The ongoing tit for tat helps explain the online-traffic records for both newspapers and why they are, more than ever, the tip sheets and storyboards for cable and broadcast news. So the Post discloses that Trump revealed classified information to the Russians; then the Times discloses that Comey memorialized an Oval Office meeting in which the president allegedly pressured him to end the F.B.I.’s investigation into former national-security adviser Michael Flynn’s contacts with Russian officials. In headlines, they both question the honesty of Trump, even using the once taboo words “lie” and “lies.” Dean Baquet, theexecutive editor of the Times, traces the use of those words in his newspaper to Trump’s lies about Barack Obama’s place of birth. To have not used them, he told me, “would have been screwing around with the English language.” At the Post, Glenn Kessler’s interactive Fact Checker graphic keeps a tally of Trump’s false and misleading claims as president. (As of late July: 836.) It was a Post story which broke the news that fake Time magazine covers of a pre-presidential Trump (“HITTING ON ALL FRONTS . . . EVEN TV!”) had been hung prominently at some of his resorts. Meanwhile, a Times bombshell revealed that Trump’s son Donald junior, along with campaign chairman Paul Manafort and son-in-law Jared Kushner, had met, two weeks after Trump’s nomination, with a Kremlin-connected Russian lawyer who was said to be offering dirt on Hillary Clinton—leaving himself open to charges of attempted collusion with a foreign government. Both papers are windows on—and vehicles for—the animus between Trump and the intelligence community, and thus for what Baquet concedes have been unceasing leaks from a Trump-wary bureaucracy. (“Remarkably easy” is how he described some of the reporting.)

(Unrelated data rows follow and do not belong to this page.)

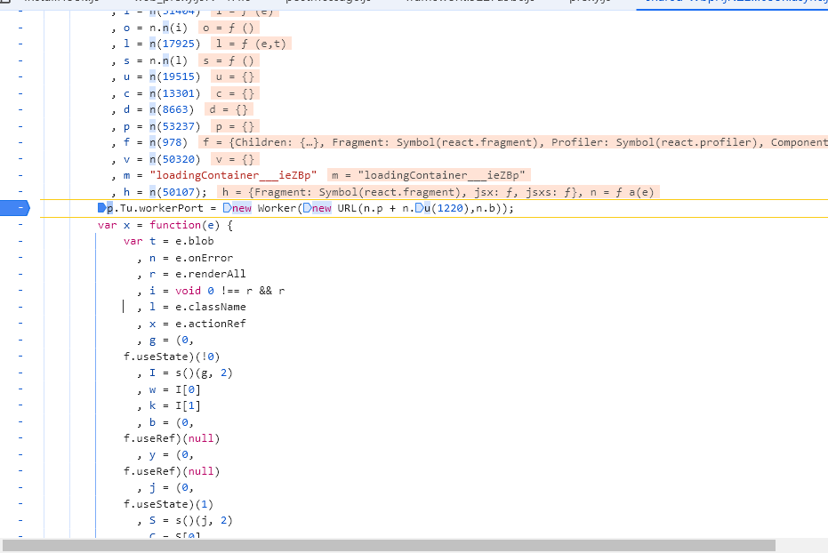This screenshot has height=553, width=828.
Task: Set breakpoint on the var x = function(e) line
Action: [20, 225]
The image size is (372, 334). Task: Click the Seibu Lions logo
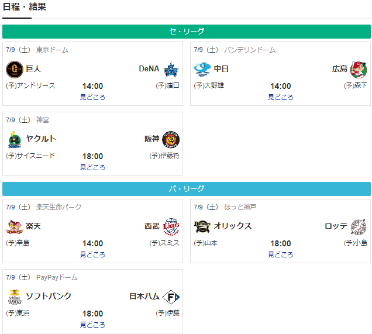[x=171, y=226]
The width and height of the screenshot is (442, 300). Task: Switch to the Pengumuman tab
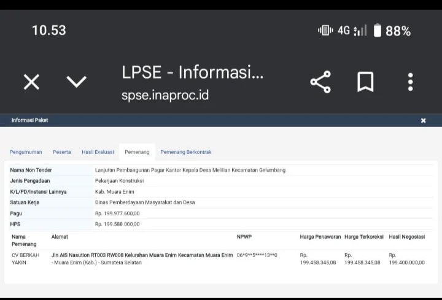(26, 152)
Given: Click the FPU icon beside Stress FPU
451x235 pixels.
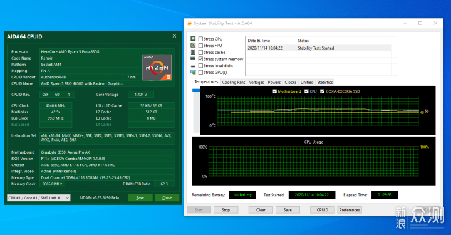Looking at the screenshot, I should (x=193, y=45).
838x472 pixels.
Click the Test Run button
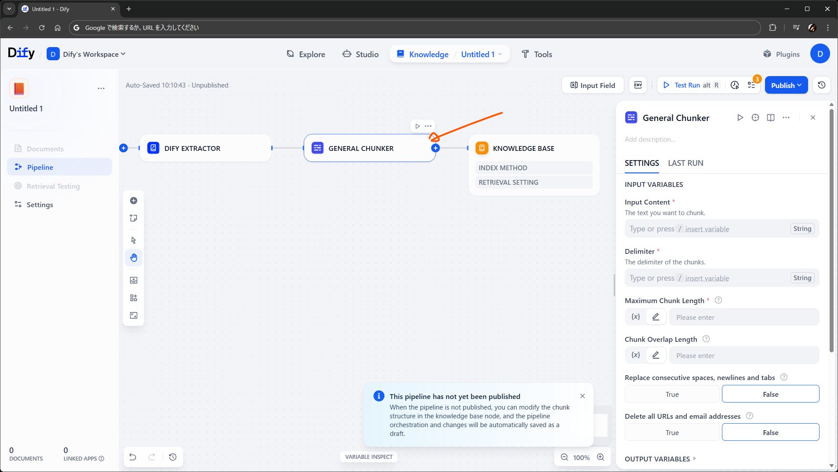[687, 85]
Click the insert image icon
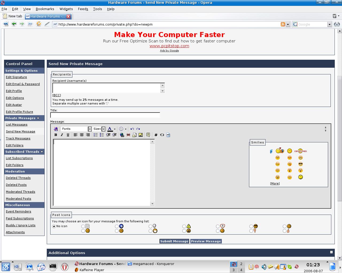The width and height of the screenshot is (342, 273). [x=141, y=135]
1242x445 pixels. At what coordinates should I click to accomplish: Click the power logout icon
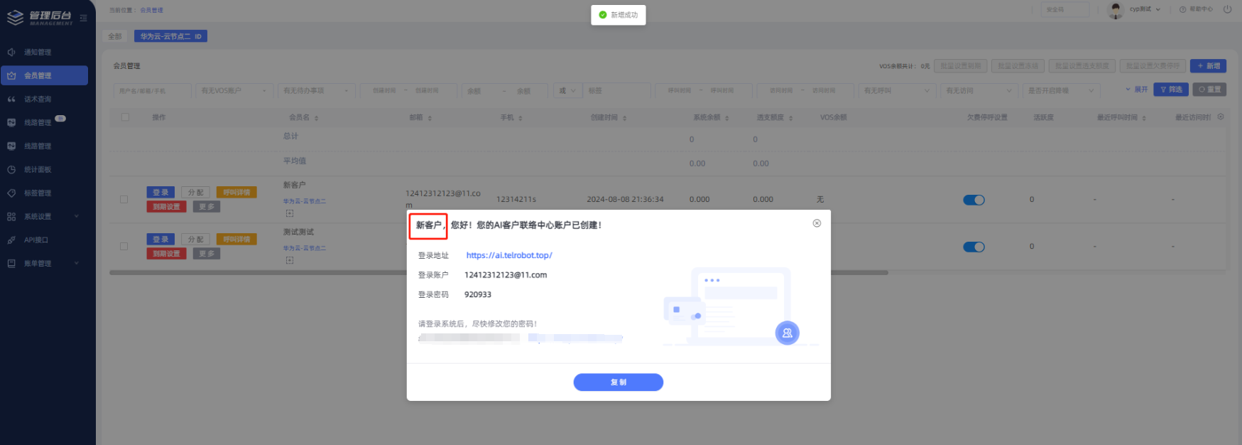pyautogui.click(x=1227, y=9)
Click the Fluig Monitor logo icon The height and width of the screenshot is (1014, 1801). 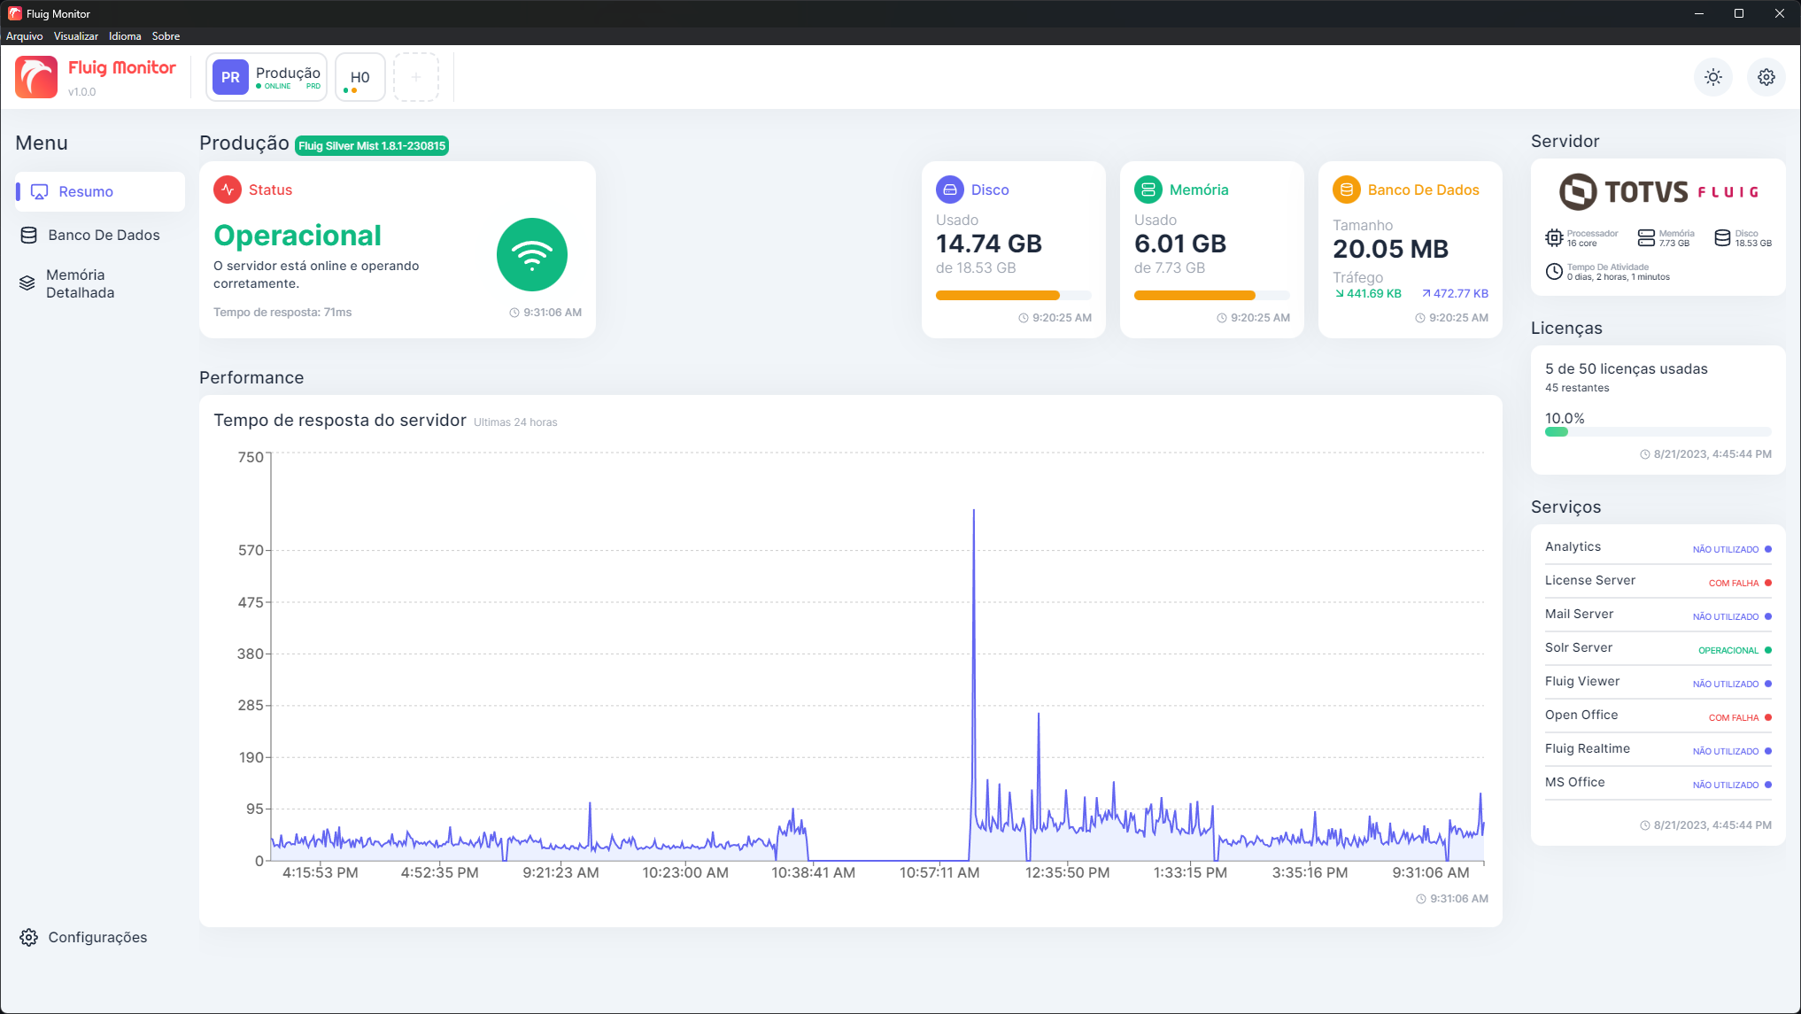pyautogui.click(x=36, y=77)
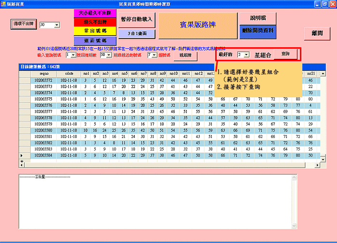Open the 說明檔 help file
The width and height of the screenshot is (337, 243).
(x=258, y=18)
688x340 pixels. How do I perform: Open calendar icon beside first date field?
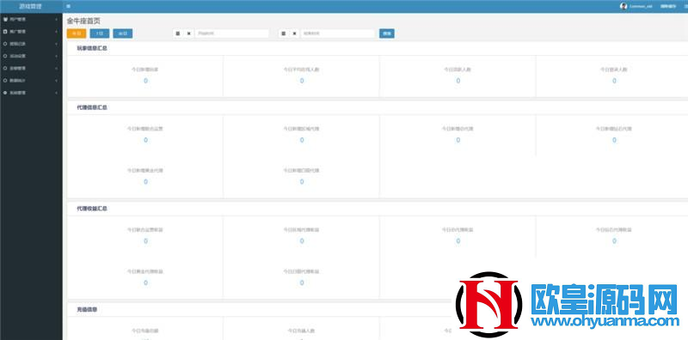coord(178,33)
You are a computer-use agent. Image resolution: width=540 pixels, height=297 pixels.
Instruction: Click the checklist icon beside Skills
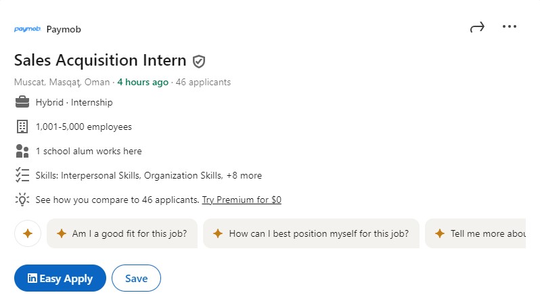pos(22,175)
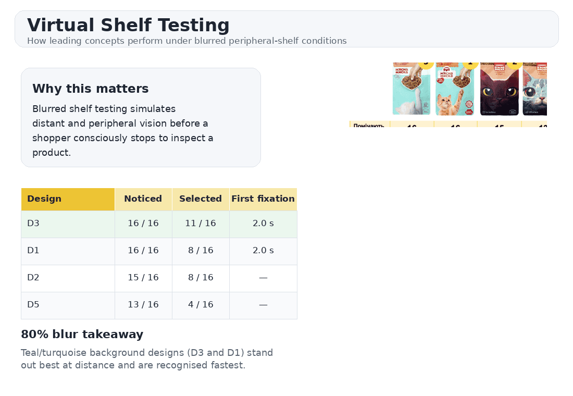The height and width of the screenshot is (396, 573).
Task: Click the D5 design row label
Action: (x=33, y=305)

If you miss the stories in print or online, reporters from the two newspapers are beckoned for regular cable-news duty. And there’s always Snapchat, Facebook, and other social tools, part of a subterranean war for survival that marries scoops and computer engineering. It is a contest in which the geeks supplement shoe-leather reporting, a contest that both could win or both could lose, given the vagaries of media fragmentation. The two papers are battling amid a dramatic, decade-plus industry free fall. After hitting a high of more than $49 billion in 2006, total newspaper ad revenues nationwide fell to $18 billion in 2016. According to industry analyst Alan Mutter, print circulation has plunged by half. At the Times and the Post, there is talk internally about a world without the print edition.
Call it the Last Newspaper War, as two great survivors face off with different strategies and different economic realities but the same audacity; an impressive array of talent; and two highly competitive leaders—Baquet and his counterpart at the Post, Marty Baron (who, says one observer, would “rather beat the Times than eat”). Both papers receive lacerating criticism from the White House almost every day. The underlying passion offers the Internet Age version of The Front Page, Ben Hecht and Charles MacArthur’s 1928 tribute to an indomitable craft in which editor Walter Burns responds to one reporter’s request to know how much space he has for an exclusive by telling him he wants every goddamn word the reporter can give him.
There are days when you can swear that the Post and the Times are giving you every goddamn word on Trump. The Post’s “Democracy Dies in Darkness” may seem a bit overwrought as a slogan—“like the next Batman movie,” Baquet has said—but crusty Walter Burns would probably pound a table, slam down a candlestick telephone, utter a few choice words, and growl, But it’s true!